Yönetim Kurulu başkanı Emir Ersoy yurt dışında olduğu için başkan yardımcısı olarak kurulu toplamak bize düştü ve biz de üzerimize düşeni yaptık.
Ortalık karıştı, sendikalar birbirine girdi…
Yeni kurulacak hükümete önerimizdir, ilk işlerinden birisi ülkenin en iyi gazetecilerinin çalıştığı bu kurumu masaya yatırsınlar ve başta çalışanların huzuru olmak üzere çok önemli daha bir çok konuda radikal kararlar alsınlar.
Yoksa gidişat hiç de iyi değil!
 
 
 
“Doğa yalnız insanların değildir”
 
“AV... Başlıklı yazımdan dolayı bazı avcılar bugün KIBRIS gazetesine giderek siyah çelenk bırakmış... O yazımın altına bir kez daha imzamı atarım. O siyah çelenk de yazarlık yaşamımın en değerli, en anlamlı ödüllerinden biridir... Bu arada av salgınına karşı tepkiler sürüyor. BARAKA bugün yayımladığı bildiride çok anlamlı bir vurgulamada bulunarak "Doğa yalnız insanların değil, hayvanlarındır da. Hayvanların da yaşama hakkı vardır. Ava karşıyız" dedi. Aferin BARAKA... Ve ava tavır koyan herkese, her kuruma aferin...”
 
(Ahmet TOLGAY)
 
 
MESAJ KUTUSU
 
 
Sayın Hüseyin ÖZGÜRGÜN, bakanlığınız döneminde devletin kaynaklarını hem de kurultay sürecinde dağıtmanız ‘geri zekalı’ dediğiniz bu halka bir özür mahiyetinde olduğunu düşünmek istiyoruz. Yakında dosyanın kadim dostunuz Sayıştay Başkanının önünde olacakmış, haberiniz olsun…

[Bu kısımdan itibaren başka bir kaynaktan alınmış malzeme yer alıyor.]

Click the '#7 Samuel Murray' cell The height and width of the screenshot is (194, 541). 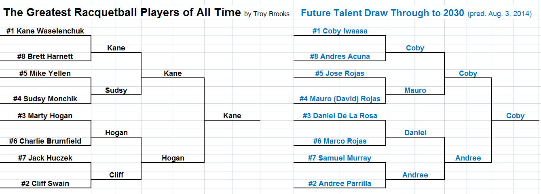(340, 158)
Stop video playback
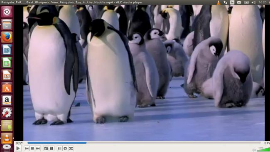Screen dimensions: 270x152 tap(32, 148)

Sayın Suphi HÜDAOĞLU, TDP’de isminiz iyiden iyiye yükselmeye başladı. Eğer nazlanmayıp olaya biraz sıcak bakarsanız bu iş olacak gibi görülüyor. Elinizi yüreğinize koyun ve kimsenin değil kendi kararını verin.
Sayın Mustafa AKINCI, bir takım kötü niyetli kişilerin sizin adınıza bazı kişilere kötü amaçlı elektronik postalar göndermesi canınızı epey sıkmışa benziyor. Teknolojinin kötü tarafı da bu işte…Kötülük kimden ne zaman gelecek insan bilemiyor.

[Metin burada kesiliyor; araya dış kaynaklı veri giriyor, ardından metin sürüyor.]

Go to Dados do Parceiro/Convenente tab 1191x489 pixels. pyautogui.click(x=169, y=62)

Sayın Özkan YORGANCIOĞLU, kulislerde DP ile bir daha görüşmeme kararı aldığınız ve UBP’da bayram havası esmeye başladığı konuşuluyor. UBP’nin kapısını çaldığınızda sizden eşit ortaklık isteyecekler ilk bizden duyun istedik…

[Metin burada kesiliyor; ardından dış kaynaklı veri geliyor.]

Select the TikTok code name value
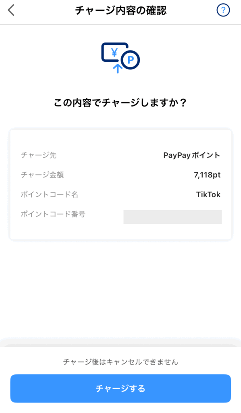Viewport: 241px width, 413px height. [208, 195]
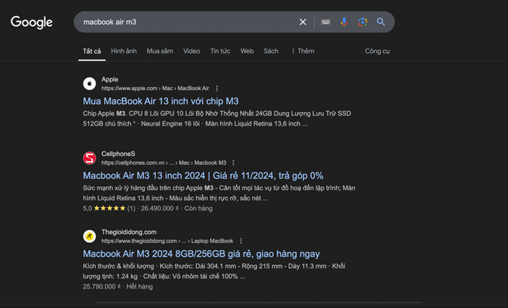
Task: Open three-dot options for CellphoneS result
Action: pos(234,163)
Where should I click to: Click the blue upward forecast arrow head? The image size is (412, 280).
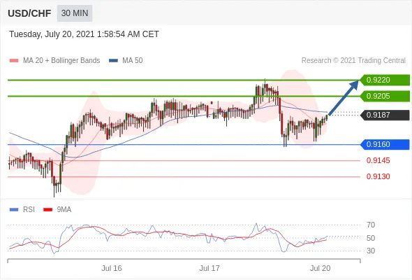[354, 85]
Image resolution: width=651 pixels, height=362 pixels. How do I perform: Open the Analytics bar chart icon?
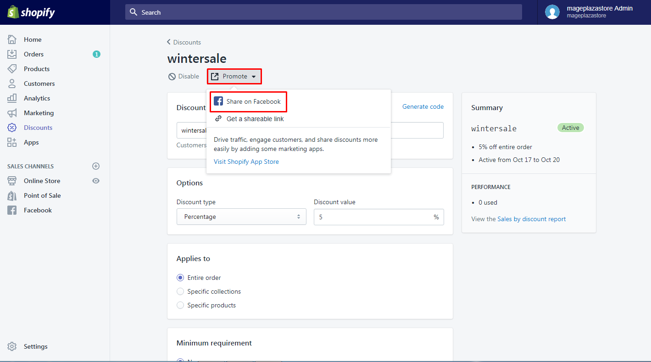(12, 98)
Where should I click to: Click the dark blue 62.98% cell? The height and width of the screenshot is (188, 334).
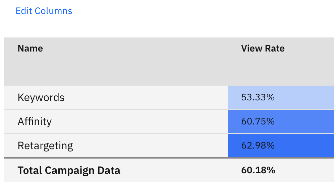[281, 146]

Sayın İrsen KÜÇÜK, planınız tıkır tıkır işlemeye başladı. Ancak, CTP ile yaptığınız gizli pazarlığı eski bakanlardan saklamanız başınıza dert açabilir. Tam da kozlar elinize geçecekken sıkıntılı bir durum!
Sayın Süreyya GÜRSES, Hasan Taçoy sanki de bakanlığı garantiye aymış gibi size de müsteşarlık teklifi yapmış diyorlar. Dereye görmeden paçaları sıvamak böyle bir şey olsa değil mi?
Sayın Ersin TATAR, partinin en tecrübeli maliyecisi olarak seçim harcamalarının sizin başkanlığınızda kurulacak bir komite tarafından araştırılması isteniyor. Partili yanlış yerlere kullanılan büyük miktarda para olduğunu düşünüyor. Hadi bakalım sıvayın kolları…
Sayın Yüksel ÇELEBİ, seçimlerde Ömer Kalyoncu’yu fena halde kesmeniz bir daha aday olmamanıza neden olabilir. Zira parti kurmayları yerinize yeni aday arayışlarına başladılar, bilginiz olsun…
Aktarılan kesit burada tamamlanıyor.